**Problem a:**
In the news item about the Vienna Philharmonic's US concerts, who will conduct in place of Valery Gergiev in New York?

**Document passage:**

:::

Putin partisans dropped from US dates

Updated

Conductor Valery Gergiev and pianist Denis Matsuev, both of whom have been vocal supporters of Russian President Vladimir Putin, will not perform with the Vienna Philharmonic this weekend at New York’s Carnegie Hall and next week in Florida.

Gergiev was to have conducted the orchestra on Feb. 25, 26 and 27 in New York, and on March 1 and 2 in Naples, FL. Matsuev had been scheduled to play in the both locations. Demonstrations were planned to protest their Carnegie Hall appearances.

Yannick Nézet-Séguin, music director of the Metropolitan Opera and Philadelphia Orchestra, will replace Gergiev in New York, conducting the previously announced programs, devoted mainly to Russian repertory. Seong-Jin Cho, the South Korean winner of the 2015 Chopin Competition, will replace Matsuev in the Feb. 25 Carnegie Hall concert, playing Rachmaninoff’s Piano Concerto No. 2 in C minor.

Replacements for the conductor and pianist have not been announced for the Florida dates, per Artis – Naples, the host venue.

:::

Records from a data source:
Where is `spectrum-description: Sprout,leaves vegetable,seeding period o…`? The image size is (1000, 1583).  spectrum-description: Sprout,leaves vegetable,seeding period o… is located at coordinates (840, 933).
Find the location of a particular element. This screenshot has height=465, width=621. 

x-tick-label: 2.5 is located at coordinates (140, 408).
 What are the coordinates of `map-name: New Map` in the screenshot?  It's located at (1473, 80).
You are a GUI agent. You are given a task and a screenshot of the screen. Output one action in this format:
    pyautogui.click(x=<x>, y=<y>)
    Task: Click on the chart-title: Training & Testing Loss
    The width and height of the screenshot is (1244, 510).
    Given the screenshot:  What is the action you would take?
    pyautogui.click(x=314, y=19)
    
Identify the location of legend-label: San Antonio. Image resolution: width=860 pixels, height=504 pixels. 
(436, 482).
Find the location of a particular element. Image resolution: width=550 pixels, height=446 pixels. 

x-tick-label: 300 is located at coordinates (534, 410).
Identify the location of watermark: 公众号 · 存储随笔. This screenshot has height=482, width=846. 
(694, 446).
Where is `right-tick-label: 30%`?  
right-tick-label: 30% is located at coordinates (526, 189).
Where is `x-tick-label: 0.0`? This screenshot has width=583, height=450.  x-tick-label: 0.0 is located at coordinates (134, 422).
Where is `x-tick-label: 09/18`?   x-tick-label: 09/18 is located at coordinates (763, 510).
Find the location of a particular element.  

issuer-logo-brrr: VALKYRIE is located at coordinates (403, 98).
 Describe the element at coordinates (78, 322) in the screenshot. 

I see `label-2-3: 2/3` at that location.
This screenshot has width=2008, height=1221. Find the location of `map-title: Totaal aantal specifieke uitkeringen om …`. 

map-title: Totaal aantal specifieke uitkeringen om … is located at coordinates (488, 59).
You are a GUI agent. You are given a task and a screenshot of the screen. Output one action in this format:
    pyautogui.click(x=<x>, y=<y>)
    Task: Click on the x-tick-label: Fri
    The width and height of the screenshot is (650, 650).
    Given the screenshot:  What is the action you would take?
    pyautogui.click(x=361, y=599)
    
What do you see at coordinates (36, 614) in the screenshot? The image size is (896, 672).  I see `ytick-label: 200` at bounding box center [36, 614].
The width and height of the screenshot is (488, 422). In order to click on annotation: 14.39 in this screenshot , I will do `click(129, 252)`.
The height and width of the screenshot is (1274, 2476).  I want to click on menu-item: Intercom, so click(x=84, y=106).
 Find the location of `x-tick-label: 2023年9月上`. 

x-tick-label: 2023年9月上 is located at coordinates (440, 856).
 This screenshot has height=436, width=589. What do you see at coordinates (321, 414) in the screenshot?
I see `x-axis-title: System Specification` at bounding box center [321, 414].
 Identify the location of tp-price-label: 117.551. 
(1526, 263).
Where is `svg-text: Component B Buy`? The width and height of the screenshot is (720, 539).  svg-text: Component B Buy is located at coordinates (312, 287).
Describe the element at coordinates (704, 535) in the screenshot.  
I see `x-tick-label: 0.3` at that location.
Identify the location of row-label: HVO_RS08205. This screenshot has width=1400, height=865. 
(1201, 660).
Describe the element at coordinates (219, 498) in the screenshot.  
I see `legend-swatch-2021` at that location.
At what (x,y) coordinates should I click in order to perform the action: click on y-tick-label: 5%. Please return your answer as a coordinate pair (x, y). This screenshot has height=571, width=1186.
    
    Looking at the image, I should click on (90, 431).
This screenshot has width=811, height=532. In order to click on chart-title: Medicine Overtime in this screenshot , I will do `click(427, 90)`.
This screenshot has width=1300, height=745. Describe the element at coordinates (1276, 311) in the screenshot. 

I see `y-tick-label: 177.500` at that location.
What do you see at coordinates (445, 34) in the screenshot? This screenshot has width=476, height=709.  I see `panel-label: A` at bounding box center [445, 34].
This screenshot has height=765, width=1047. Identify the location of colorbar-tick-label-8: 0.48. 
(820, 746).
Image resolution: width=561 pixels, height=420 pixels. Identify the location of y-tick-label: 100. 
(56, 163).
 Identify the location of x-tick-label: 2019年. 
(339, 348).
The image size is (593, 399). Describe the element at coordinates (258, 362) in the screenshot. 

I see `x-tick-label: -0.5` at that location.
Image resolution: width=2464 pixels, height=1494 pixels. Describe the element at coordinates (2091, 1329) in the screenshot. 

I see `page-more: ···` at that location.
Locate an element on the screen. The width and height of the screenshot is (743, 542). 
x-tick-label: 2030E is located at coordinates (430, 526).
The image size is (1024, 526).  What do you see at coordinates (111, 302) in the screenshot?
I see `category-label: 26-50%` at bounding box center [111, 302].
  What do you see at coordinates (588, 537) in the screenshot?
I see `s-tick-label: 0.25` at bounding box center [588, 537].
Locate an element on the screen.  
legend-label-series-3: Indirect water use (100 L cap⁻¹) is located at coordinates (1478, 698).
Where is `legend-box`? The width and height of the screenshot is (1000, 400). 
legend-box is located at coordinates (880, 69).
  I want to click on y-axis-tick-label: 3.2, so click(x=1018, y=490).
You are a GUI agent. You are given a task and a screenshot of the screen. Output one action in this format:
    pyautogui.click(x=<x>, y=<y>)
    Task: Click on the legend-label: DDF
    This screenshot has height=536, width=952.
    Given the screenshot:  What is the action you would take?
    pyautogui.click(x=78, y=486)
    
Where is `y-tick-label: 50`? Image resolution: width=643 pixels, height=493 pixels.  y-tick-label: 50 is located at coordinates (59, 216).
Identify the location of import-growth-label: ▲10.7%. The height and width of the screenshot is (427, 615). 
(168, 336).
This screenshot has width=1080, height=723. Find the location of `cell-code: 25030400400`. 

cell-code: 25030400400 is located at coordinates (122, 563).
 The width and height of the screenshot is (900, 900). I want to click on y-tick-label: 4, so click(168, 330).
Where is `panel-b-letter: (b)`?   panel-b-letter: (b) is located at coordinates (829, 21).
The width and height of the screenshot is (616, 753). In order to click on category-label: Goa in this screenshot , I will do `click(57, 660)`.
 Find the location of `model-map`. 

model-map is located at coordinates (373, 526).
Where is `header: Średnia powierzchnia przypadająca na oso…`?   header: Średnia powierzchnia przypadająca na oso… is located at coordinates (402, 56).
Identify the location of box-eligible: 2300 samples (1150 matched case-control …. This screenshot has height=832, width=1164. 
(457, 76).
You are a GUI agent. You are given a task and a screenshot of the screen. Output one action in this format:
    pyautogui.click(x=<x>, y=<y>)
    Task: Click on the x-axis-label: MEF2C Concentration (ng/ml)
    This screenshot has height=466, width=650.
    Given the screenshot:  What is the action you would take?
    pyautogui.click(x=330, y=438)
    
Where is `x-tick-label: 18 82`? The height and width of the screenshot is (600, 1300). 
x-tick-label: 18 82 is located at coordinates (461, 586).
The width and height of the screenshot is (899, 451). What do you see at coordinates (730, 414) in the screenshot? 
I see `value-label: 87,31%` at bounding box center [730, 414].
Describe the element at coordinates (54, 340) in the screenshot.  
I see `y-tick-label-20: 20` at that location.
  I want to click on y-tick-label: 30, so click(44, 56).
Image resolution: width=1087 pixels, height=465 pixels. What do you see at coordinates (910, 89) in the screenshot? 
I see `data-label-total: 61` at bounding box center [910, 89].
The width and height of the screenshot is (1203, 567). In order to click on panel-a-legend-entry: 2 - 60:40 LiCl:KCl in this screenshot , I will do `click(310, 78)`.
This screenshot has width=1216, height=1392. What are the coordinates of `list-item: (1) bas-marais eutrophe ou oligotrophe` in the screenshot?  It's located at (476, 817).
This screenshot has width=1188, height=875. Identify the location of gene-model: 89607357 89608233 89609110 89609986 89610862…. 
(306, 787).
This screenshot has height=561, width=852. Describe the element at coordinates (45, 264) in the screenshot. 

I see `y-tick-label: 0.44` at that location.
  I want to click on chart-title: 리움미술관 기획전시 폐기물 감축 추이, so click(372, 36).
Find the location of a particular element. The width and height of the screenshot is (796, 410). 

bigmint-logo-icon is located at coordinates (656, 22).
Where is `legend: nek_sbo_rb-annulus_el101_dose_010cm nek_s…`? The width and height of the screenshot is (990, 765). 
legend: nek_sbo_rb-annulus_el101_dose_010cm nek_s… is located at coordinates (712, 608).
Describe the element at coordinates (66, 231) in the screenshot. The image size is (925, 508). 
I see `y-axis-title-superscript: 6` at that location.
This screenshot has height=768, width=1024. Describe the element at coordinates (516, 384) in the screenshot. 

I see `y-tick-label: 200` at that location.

:::

**Problem b:**
Print the lines of the records, starting at the line that contains "This screenshot has width=1216, height=1392." and ending at the line that contains "bigmint-logo-icon is located", both included.

**Expected output a:**
Yannick Nézet-Séguin, music director of the Metropolitan Opera and Philadelphia Orchestra.

**Expected output b:**
This screenshot has width=1216, height=1392. What are the coordinates of `list-item: (1) bas-marais eutrophe ou oligotrophe` in the screenshot?  It's located at (476, 817).
This screenshot has width=1188, height=875. Identify the location of gene-model: 89607357 89608233 89609110 89609986 89610862…. 
(306, 787).
This screenshot has height=561, width=852. Describe the element at coordinates (45, 264) in the screenshot. 

I see `y-tick-label: 0.44` at that location.
  I want to click on chart-title: 리움미술관 기획전시 폐기물 감축 추이, so click(372, 36).
Find the location of a particular element. The width and height of the screenshot is (796, 410). 

bigmint-logo-icon is located at coordinates (656, 22).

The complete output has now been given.